| Short task |
Put every line of the data below into a Markdown table with two columns, Row and Line. Number the rows, and leave out the blank lines.

[Records from a pointing dataset]
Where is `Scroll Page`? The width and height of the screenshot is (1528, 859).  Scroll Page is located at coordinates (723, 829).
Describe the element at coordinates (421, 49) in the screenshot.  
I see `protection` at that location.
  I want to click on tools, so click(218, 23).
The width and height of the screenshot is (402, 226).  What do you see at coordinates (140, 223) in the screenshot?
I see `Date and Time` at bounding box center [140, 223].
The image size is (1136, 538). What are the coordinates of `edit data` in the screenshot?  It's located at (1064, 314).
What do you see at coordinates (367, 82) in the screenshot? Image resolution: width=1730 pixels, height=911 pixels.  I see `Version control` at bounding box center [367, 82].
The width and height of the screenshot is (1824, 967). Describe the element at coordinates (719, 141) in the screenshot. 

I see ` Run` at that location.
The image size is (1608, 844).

| Correct answer |
| Row | Line |
|---|---|
| 1 | Where is `Scroll Page`? The width and height of the screenshot is (1528, 859).  Scroll Page is located at coordinates (723, 829). |
| 2 | Describe the element at coordinates (421, 49) in the screenshot.   |
| 3 | I see `protection` at that location. |
| 4 |   I want to click on tools, so click(218, 23). |
| 5 | The width and height of the screenshot is (402, 226).  What do you see at coordinates (140, 223) in the screenshot? |
| 6 | I see `Date and Time` at bounding box center [140, 223]. |
| 7 | The image size is (1136, 538). What are the coordinates of `edit data` in the screenshot?  It's located at (1064, 314). |
| 8 | What do you see at coordinates (367, 82) in the screenshot? Image resolution: width=1730 pixels, height=911 pixels.  I see `Version control` at bounding box center [367, 82]. |
| 9 | The width and height of the screenshot is (1824, 967). Describe the element at coordinates (719, 141) in the screenshot.  |
| 10 | I see ` Run` at that location. |
| 11 | The image size is (1608, 844). |